An adjudicator under the CSOS Act may grant only relief expressly authorised by section 39 of the Act. An application to declare a decision or resolution of an association or executive committee void or invalid must be brought within 60 days under section 41(1), failing which the adjudicator lacks jurisdiction unless condonation is sought and granted under section 41(2). Where an applicant seeks an order compelling a meeting to be called, the applicant must show compliance with the governing constitutional documents and any applicable statutory requirements, including section 61(3) of the Companies Act where relevant. Relief falling outside the categories of section 39 is incompetent and cannot be granted by CSOS.

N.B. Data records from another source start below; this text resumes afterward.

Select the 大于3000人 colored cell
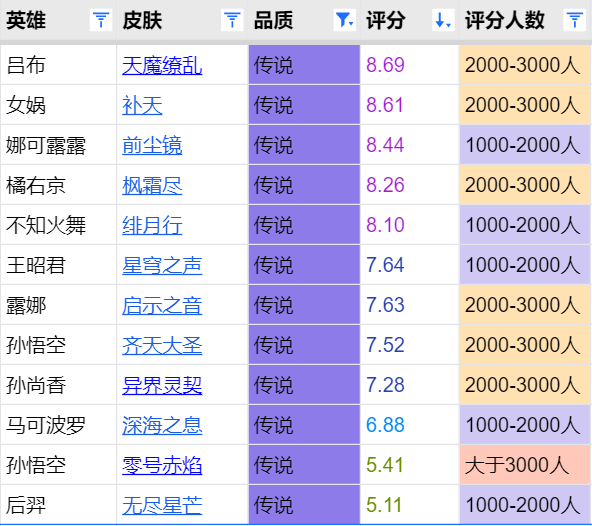The width and height of the screenshot is (592, 526). tap(525, 465)
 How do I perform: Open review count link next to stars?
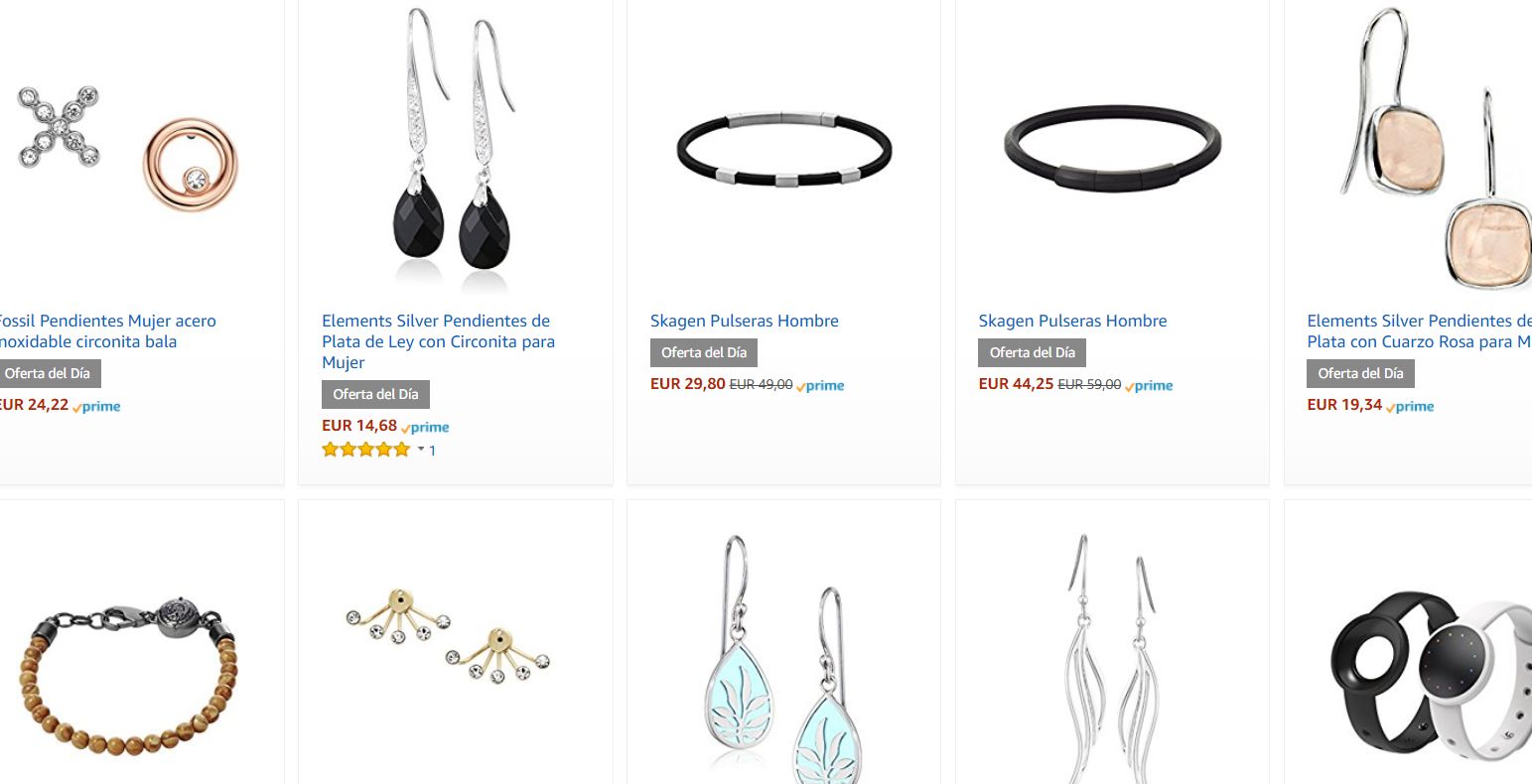tap(433, 451)
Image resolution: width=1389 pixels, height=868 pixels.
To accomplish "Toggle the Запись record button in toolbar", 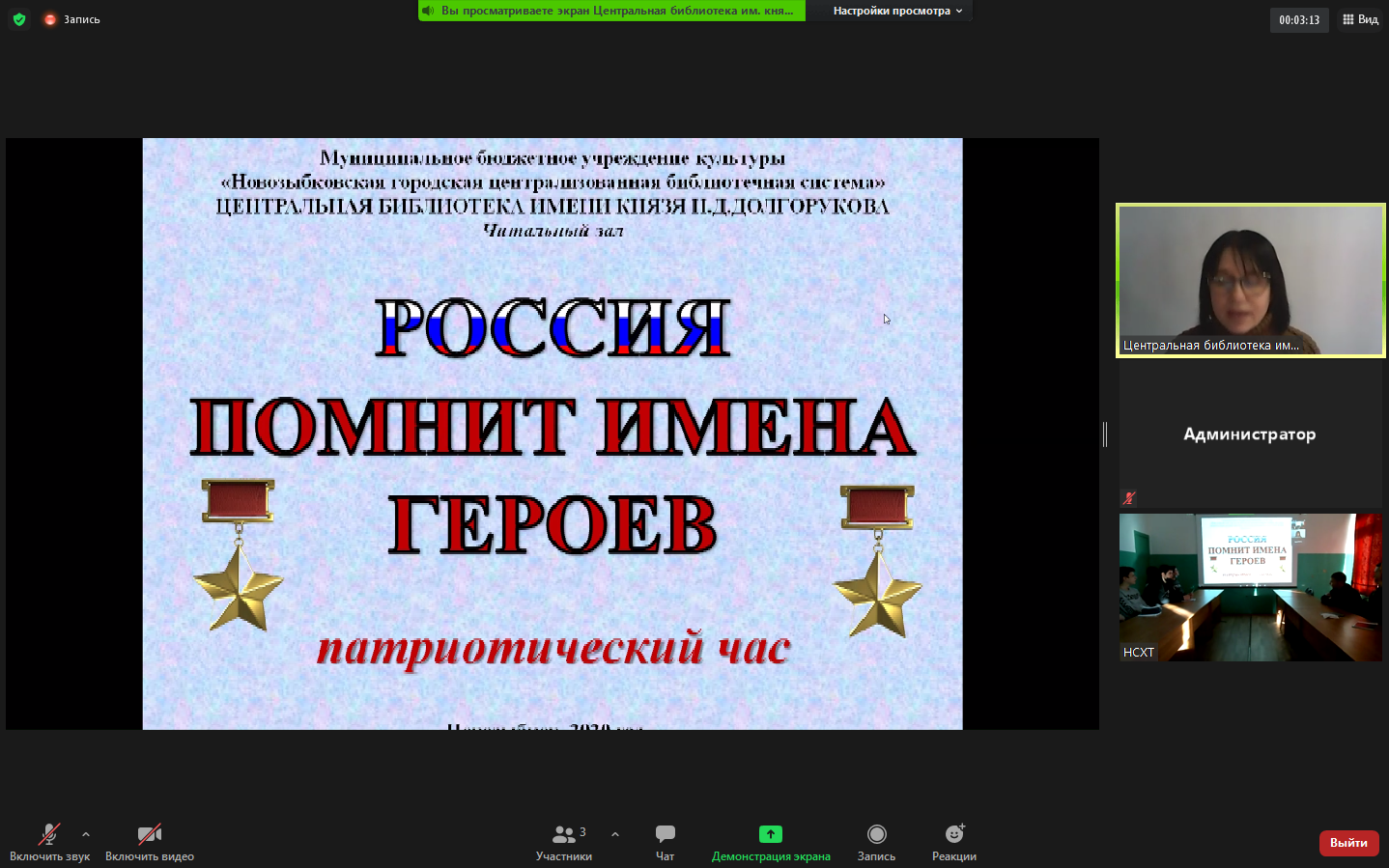I will (876, 841).
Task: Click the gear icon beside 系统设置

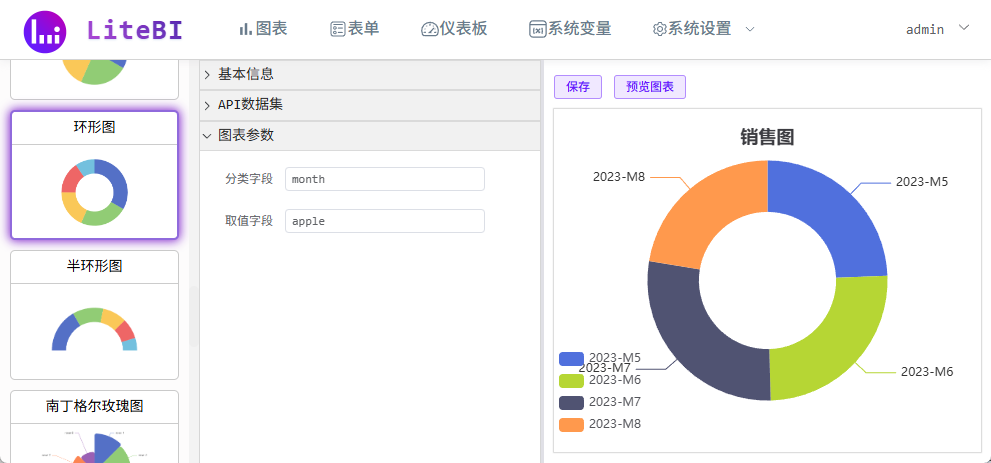Action: pos(659,29)
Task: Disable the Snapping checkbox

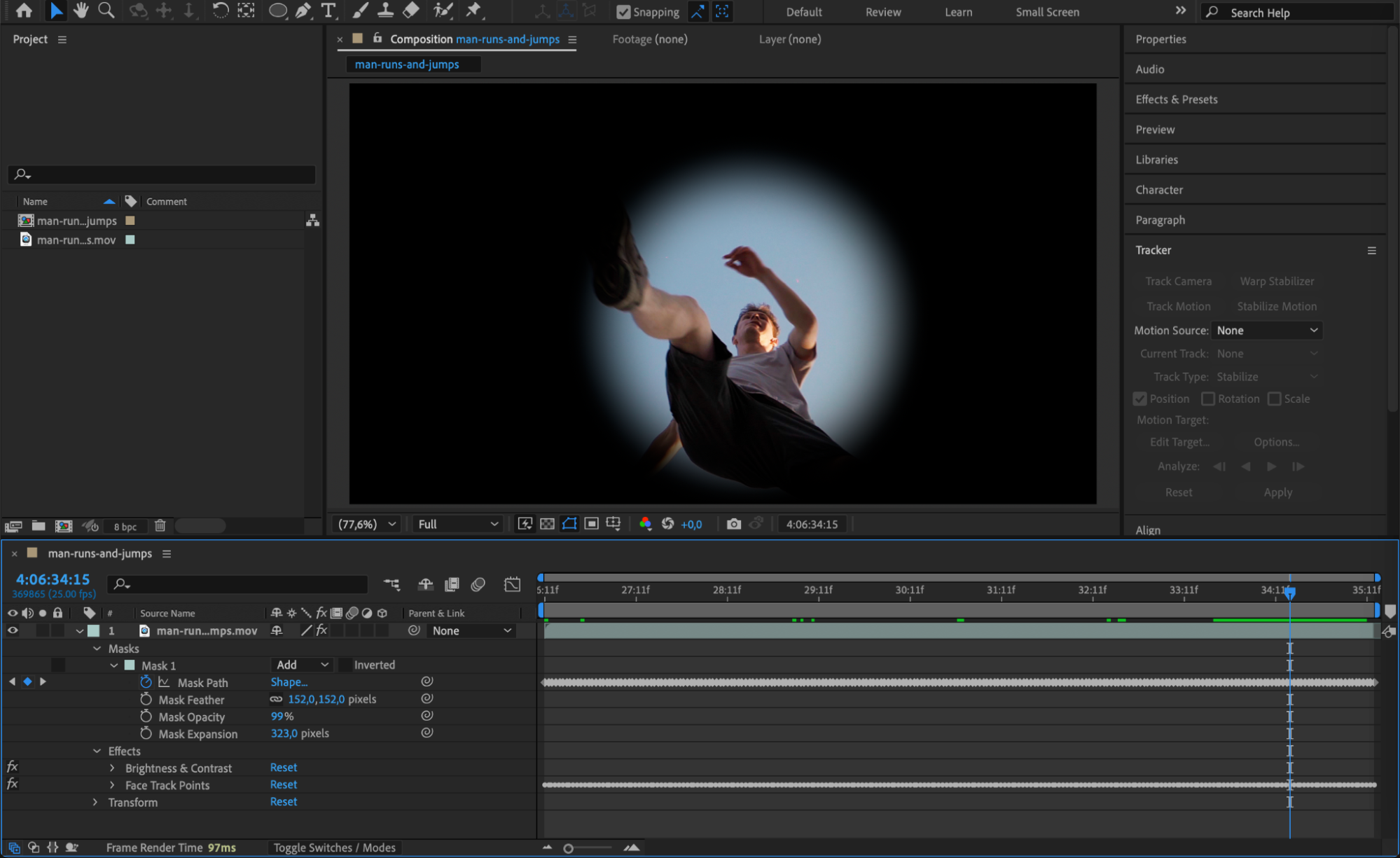Action: point(623,12)
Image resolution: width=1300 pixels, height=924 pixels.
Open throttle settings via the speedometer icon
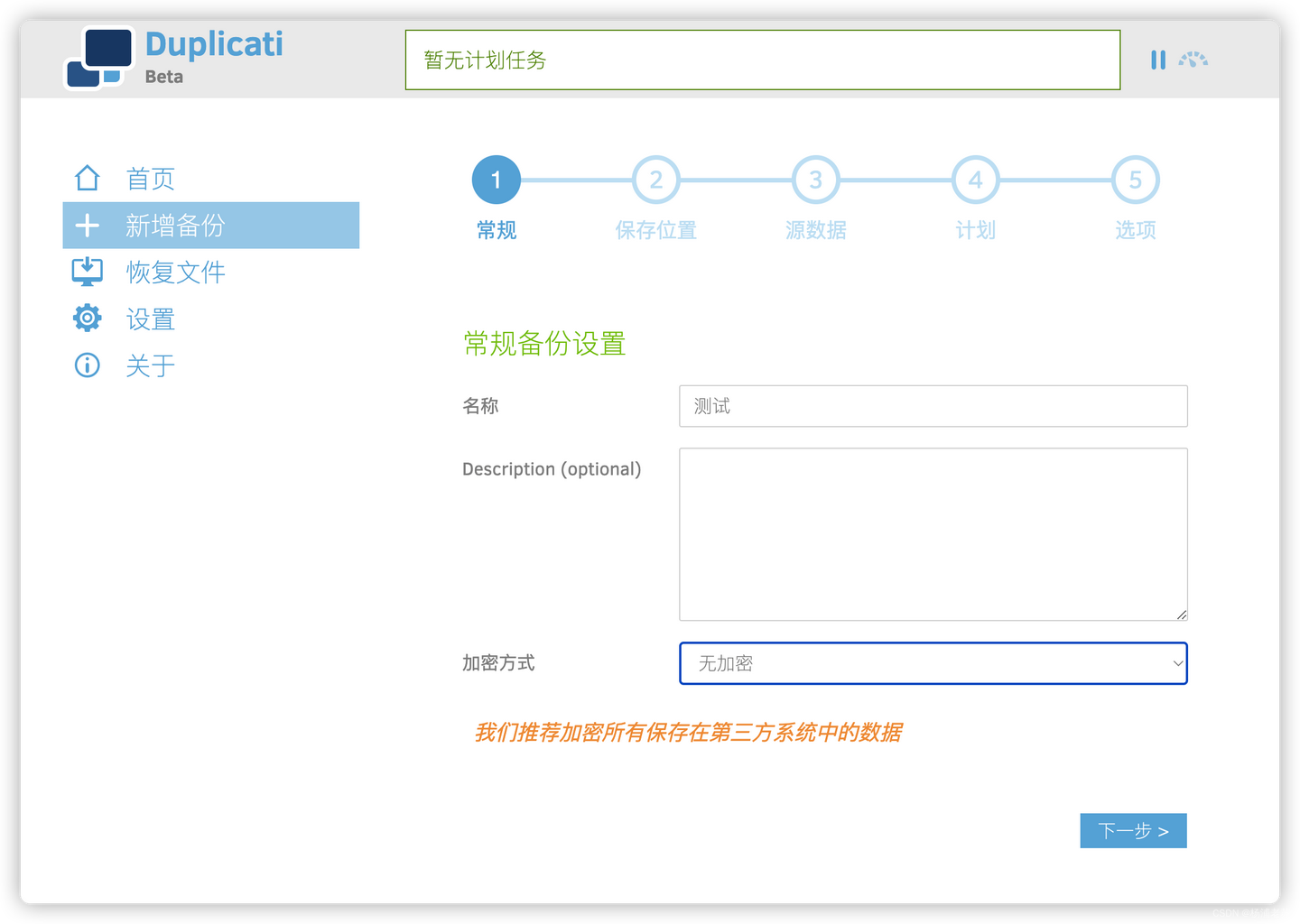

The adjudicator observed that the HOA's MOI did not provide for special general meetings and that annual general meetings were instead regulated by article 8 of the MOI. The adjudicator also made general remarks on evidentiary principles, including relevance, balance of probabilities, and assessment of credibility and probabilities, although the matter was ultimately disposed of on jurisdictional and competency grounds rather than factual disputes on the merits.
This decision is significant in South African community schemes jurisprudence because it underscores the strict statutory limits of CSOS adjudication. It confirms that challenges to association or executive decisions under section 39(4)(c) are subject to the 60-day time bar in section 41(1), and that condonation under section 41(2) must be specifically sought. It also illustrates that CSOS adjudicators cannot grant broad or improvised remedies outside the express categories in section 39, reinforcing the principle that CSOS is a statutory body with limited powers. The case further shows the interaction between the CSOS Act and the Companies Act in HOA governance, particularly where members seek to compel the calling of meetings.